La mia biografia è ben descritta da queste parole di Fernando Pessoa:
“Non ho mai prestato fede alle mie convinzioni.
Ho riempito le mie mani di sabbia, l’ho chiamata oro, e ho aperto le mani facendola scorrere via.”

Se ti ritrovi a fare amicizia con l’ombra su di un muro o avvertire i pensieri della luce sulle cose; se lungo i tuoi passi riconosci i segni di una lingua misteriosa e da decifrare, beh, se uno vede queste cose, se riesce a fissare queste immagini, è un fotografo.
La fotografia è un gioco dove le cose non sono mai del tutto quello che sono.
Fotografando, un’altra realtà inizia a esistere in me.

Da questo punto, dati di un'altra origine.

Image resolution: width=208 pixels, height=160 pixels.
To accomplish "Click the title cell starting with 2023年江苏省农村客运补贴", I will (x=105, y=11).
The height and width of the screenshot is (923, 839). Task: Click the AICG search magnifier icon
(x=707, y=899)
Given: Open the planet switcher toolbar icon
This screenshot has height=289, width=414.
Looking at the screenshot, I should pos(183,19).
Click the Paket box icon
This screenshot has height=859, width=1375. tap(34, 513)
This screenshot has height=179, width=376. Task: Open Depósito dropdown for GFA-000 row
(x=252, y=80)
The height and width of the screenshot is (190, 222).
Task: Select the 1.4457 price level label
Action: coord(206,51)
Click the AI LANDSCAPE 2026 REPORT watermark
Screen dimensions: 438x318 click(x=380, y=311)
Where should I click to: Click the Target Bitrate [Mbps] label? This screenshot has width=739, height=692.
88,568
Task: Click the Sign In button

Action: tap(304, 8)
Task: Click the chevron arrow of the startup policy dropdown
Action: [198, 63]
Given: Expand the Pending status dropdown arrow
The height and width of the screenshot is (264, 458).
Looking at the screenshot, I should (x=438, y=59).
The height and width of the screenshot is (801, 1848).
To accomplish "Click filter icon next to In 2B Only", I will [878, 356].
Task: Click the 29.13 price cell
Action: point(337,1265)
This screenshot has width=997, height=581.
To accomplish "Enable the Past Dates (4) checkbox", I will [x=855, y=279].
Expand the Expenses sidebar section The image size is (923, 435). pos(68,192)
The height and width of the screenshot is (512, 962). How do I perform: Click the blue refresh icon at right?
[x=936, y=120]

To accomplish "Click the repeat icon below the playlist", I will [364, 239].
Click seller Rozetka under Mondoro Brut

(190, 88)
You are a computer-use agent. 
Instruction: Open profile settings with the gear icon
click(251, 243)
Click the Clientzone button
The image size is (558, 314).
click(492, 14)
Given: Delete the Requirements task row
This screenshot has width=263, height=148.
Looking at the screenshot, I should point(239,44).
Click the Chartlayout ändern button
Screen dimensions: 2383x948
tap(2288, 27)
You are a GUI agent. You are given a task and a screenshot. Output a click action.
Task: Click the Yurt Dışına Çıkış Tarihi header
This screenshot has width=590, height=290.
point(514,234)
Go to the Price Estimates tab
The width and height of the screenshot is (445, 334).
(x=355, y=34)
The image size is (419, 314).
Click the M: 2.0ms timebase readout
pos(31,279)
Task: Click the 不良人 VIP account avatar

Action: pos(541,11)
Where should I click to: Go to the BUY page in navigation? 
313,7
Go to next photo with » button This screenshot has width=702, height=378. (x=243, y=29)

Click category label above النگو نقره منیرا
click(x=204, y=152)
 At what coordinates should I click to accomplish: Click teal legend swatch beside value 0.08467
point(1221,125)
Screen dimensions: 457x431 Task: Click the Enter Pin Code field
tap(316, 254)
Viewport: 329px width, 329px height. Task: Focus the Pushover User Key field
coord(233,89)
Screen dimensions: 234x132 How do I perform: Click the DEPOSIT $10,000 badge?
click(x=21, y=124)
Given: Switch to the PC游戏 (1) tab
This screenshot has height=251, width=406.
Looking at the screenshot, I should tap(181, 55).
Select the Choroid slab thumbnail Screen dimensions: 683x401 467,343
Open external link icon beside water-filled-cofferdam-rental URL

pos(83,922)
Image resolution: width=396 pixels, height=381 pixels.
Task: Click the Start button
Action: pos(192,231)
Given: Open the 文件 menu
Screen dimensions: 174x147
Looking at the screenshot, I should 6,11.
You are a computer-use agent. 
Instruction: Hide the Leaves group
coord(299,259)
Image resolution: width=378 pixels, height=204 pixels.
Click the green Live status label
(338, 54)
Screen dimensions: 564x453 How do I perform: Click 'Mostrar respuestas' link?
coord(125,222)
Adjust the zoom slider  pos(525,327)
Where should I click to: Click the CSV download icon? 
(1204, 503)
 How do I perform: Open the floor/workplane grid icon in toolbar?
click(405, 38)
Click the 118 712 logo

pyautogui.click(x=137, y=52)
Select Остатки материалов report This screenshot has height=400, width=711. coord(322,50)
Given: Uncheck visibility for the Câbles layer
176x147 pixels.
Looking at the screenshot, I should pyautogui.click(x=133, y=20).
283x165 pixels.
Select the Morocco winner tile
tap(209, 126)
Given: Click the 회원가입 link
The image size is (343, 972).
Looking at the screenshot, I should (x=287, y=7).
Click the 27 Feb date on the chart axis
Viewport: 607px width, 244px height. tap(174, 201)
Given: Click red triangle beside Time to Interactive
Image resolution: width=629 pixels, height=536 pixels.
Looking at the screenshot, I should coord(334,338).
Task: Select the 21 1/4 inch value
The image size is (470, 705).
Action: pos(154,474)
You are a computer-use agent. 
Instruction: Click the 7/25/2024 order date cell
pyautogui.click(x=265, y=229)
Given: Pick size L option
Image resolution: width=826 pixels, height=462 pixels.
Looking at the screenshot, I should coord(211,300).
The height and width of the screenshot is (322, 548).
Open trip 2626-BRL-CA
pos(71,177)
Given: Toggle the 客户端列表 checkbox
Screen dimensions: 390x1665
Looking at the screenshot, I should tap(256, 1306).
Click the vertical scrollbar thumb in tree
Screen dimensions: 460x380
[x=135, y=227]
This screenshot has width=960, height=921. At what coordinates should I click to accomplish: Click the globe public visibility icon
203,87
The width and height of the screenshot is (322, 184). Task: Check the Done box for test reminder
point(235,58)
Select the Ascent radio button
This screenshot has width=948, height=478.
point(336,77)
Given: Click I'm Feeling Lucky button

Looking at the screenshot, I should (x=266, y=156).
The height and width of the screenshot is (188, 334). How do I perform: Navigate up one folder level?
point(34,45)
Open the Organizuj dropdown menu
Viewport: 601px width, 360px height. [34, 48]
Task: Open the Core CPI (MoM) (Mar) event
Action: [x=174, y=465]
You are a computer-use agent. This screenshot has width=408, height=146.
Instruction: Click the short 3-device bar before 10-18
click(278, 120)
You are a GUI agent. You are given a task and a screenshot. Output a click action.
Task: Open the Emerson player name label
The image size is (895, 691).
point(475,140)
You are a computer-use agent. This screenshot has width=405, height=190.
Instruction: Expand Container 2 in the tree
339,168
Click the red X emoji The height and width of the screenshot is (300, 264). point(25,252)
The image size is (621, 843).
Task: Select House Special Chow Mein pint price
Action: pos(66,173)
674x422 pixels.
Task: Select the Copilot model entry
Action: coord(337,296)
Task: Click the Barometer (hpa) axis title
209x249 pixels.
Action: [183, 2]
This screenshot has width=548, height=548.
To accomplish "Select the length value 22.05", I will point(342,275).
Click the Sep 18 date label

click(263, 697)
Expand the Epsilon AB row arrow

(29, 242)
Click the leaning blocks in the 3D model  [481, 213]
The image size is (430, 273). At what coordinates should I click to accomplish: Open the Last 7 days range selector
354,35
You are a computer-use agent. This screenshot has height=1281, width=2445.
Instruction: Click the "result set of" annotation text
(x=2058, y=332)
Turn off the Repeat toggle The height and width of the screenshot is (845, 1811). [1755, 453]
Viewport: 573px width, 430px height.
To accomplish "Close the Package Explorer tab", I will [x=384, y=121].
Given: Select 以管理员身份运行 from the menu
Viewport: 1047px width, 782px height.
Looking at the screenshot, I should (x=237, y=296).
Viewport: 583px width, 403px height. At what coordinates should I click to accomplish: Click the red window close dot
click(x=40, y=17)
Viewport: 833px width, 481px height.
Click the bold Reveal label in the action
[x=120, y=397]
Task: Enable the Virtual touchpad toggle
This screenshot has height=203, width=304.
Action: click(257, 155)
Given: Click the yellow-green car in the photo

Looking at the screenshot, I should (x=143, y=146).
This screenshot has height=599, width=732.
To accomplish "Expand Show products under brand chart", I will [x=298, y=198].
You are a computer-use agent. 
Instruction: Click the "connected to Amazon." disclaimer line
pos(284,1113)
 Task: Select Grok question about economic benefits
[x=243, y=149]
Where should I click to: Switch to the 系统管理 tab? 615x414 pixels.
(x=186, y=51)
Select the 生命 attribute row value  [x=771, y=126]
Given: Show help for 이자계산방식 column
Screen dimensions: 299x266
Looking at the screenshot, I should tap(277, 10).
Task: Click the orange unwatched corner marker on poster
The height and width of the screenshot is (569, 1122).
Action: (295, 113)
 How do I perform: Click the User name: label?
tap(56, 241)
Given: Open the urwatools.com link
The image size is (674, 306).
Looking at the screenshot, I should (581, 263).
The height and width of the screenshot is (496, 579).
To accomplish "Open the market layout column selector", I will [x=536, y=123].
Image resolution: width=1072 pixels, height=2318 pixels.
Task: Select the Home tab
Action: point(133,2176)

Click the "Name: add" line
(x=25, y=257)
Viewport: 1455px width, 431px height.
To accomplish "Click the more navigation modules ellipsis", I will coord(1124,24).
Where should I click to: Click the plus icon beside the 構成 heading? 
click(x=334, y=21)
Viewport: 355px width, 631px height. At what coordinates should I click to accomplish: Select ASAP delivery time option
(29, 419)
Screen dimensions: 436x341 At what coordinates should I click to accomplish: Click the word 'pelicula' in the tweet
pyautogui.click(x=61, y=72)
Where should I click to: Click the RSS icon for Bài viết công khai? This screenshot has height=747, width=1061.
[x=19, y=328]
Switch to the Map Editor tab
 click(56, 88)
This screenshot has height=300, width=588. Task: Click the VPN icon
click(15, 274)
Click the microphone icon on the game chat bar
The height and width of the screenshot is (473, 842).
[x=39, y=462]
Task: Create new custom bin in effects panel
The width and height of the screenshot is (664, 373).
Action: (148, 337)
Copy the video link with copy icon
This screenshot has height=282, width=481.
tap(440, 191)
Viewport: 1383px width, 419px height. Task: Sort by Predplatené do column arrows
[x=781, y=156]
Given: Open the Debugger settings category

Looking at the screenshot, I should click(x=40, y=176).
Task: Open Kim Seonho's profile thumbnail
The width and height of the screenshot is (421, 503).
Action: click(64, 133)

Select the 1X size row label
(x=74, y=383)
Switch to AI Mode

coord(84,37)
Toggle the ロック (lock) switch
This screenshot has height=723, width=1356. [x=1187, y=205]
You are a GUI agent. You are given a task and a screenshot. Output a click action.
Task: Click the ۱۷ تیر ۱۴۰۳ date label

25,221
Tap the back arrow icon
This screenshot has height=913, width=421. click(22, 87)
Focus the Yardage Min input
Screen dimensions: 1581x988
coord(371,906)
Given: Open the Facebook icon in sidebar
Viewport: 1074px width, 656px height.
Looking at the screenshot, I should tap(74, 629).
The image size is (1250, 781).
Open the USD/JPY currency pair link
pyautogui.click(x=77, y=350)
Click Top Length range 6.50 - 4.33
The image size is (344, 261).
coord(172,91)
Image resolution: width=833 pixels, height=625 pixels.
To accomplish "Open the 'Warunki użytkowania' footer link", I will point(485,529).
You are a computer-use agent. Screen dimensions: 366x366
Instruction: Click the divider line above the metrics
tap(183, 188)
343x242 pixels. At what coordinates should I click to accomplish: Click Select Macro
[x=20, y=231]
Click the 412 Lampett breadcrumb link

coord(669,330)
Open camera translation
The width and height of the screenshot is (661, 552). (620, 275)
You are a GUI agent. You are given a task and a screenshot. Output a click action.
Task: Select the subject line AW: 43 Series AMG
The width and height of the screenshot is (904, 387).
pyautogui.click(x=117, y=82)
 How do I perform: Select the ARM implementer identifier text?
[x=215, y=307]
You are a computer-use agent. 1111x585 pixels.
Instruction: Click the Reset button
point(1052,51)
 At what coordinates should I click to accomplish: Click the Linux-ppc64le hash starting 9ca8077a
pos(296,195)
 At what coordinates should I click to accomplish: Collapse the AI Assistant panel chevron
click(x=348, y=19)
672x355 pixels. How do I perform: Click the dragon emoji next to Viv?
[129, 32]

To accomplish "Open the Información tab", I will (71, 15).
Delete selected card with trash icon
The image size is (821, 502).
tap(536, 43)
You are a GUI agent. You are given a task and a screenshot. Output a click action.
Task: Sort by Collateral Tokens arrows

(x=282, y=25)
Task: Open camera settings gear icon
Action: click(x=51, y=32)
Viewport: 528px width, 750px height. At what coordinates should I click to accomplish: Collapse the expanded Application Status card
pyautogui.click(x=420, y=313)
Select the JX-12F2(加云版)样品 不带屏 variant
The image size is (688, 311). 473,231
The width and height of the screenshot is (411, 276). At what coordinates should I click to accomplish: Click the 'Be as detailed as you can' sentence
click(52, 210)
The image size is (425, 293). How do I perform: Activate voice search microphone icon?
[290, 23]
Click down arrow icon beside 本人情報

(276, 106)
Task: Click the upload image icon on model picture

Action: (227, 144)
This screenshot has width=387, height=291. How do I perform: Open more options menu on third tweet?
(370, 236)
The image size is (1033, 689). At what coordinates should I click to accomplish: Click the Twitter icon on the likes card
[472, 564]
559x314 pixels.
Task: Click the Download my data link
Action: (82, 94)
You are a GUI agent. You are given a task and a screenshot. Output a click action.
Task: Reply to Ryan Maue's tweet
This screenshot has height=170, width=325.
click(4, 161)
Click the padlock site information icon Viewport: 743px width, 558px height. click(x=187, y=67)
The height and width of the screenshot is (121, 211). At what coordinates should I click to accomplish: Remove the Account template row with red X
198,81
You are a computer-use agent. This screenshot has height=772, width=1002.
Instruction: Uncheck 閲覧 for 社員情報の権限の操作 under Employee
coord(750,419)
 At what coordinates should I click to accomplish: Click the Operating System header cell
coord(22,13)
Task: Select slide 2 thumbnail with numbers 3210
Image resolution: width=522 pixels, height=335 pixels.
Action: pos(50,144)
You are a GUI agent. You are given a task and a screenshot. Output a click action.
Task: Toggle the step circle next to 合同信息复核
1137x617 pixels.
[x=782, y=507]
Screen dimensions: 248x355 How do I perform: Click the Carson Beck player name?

Fotografo per essere in me stesso; sono io la materia delle mie fotografie.
Mi servo dell’immagine come esca: l’immagine pesca quel che non è immagine.
Non m’interessa fotografare cose nuove. M’interessa vedere le cose in modo nuovo.
La vita si nasconde nelle cose insignificanti, minute. E invisibili.
La fotografia si connette a un mondo, il nostro, che è già fatto di relazioni. Ecco perché una fotografia ci permette di guardare dentro noi stessi. Il suo vero potere è connettersi a chi siamo.
La fotografia deve essere sentimento. Nient’altro.
Ma ora l’emozione degli umani è sentita come un limite alla produttività, da superare.
In questo mondo che sa solo fare di conto la bellezza erra in esilio, tra un’infinita tenerezza e un’infinita solitudine.